Flight nightmare: propeller falls off

Passengers on a Great Barrier Airlines flight have told of their nightmare as a propeller came off, smashing a window and ripping off a door in mid-air.

"It was like an explosion going off inside the plane," one said yesterday.

"The propeller came off and hit the side of the plane, smashed a window and smashed a door.

"The other thing was that both propeller [blades] came off - the whole thing just destroyed itself. It just completely self-destructed.

"A door got ripped off and the side of the plane got smashed in - we all got covered in glass.
There was a huge amount of debris that we were just covered in. There were chunks of it the size of golf balls that came back and hit you."

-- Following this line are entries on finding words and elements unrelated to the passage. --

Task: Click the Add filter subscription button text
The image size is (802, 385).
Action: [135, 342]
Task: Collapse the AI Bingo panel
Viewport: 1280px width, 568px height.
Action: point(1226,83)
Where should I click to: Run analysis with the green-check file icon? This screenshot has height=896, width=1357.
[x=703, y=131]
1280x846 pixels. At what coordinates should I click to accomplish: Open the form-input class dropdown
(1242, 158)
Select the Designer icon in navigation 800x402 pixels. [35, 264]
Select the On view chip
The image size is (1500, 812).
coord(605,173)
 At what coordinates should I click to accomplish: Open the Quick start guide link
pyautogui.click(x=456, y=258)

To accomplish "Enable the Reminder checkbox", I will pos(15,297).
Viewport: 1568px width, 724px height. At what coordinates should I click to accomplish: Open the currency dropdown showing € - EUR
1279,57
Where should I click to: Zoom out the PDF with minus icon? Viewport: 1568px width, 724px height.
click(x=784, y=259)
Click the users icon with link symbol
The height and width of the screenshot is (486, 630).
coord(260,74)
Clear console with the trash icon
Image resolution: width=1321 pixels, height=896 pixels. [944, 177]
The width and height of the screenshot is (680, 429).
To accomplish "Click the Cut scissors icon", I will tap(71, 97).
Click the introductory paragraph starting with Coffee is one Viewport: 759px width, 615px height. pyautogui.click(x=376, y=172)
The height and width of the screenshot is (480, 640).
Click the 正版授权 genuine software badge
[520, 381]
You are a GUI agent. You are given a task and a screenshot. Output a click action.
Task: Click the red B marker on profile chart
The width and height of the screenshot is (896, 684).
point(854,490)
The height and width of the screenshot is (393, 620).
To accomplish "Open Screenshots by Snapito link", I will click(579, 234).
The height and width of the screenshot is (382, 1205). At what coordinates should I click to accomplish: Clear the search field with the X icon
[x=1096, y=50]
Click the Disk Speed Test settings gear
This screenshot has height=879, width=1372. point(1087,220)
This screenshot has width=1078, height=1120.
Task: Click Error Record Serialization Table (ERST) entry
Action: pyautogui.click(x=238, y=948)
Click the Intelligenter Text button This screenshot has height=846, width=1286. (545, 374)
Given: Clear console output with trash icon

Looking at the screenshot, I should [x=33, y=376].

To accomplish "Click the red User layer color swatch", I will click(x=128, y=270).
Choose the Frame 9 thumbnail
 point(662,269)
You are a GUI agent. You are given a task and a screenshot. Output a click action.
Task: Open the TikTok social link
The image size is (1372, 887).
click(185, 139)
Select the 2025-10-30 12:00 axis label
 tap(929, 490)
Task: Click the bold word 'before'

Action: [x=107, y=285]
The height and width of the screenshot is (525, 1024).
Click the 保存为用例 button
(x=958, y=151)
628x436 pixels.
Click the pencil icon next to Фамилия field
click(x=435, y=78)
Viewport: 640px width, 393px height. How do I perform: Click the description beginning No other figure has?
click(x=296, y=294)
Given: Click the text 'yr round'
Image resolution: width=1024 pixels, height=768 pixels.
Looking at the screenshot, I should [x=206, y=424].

The passenger said the 11.30am Sunday flight to Auckland from Claris Airfield was a six-minute nightmare, even with a safe emergency landing back at the airstrip.

The man, who did not want to be named, was one of 11, including the pilot, on board the three-engine plane. .

He said the impact of the right wing engine propeller was terrifying.

During take-off, passengers noticed the Trislander engine was wobbling.

"It was just lucky there was one seat spare - that was where it initially hit and pushed the side of the aircraft in. If someone had been sitting there, they would have been injured quite severely.

"Everyone remained fairly calm on the aircraft, but you know everyone was fairly nervous of what had happened - you know thinking 'Are we going to survive this? Is the aircraft going to break up from this?'," he said.

Two passengers needed medical treatment to remove debris from their eyes, and the man decided to catch a ferry back to Auckland rather than fly again.

He was angry the airline appeared to play down the situation yesterday, and also raised concerns about work he had seen engineers undertaking on the plane on Friday.

"It appears to me there was a problem there with it [then] or whether the problem had been created by the work carried out on who knows, but it just seems a coincidence that an engine they were working on two days later basically explodes."

Another passenger said events happened so quickly.

"It was really trying to assess the situation and hoping the plane would stay in the air and then we'd get back down safely."

Great Barrier Airlines chief executive Gerard Rea said the experience would have been "frightening" for those on board, and he had not intended to play down it. The airline would make available the results of an internal investigation as soon as it was available.

Friday's maintenance on the plane was nothing to do with the propeller, he said.

The incident is being investigated by the Transport Accident Investigation Commission.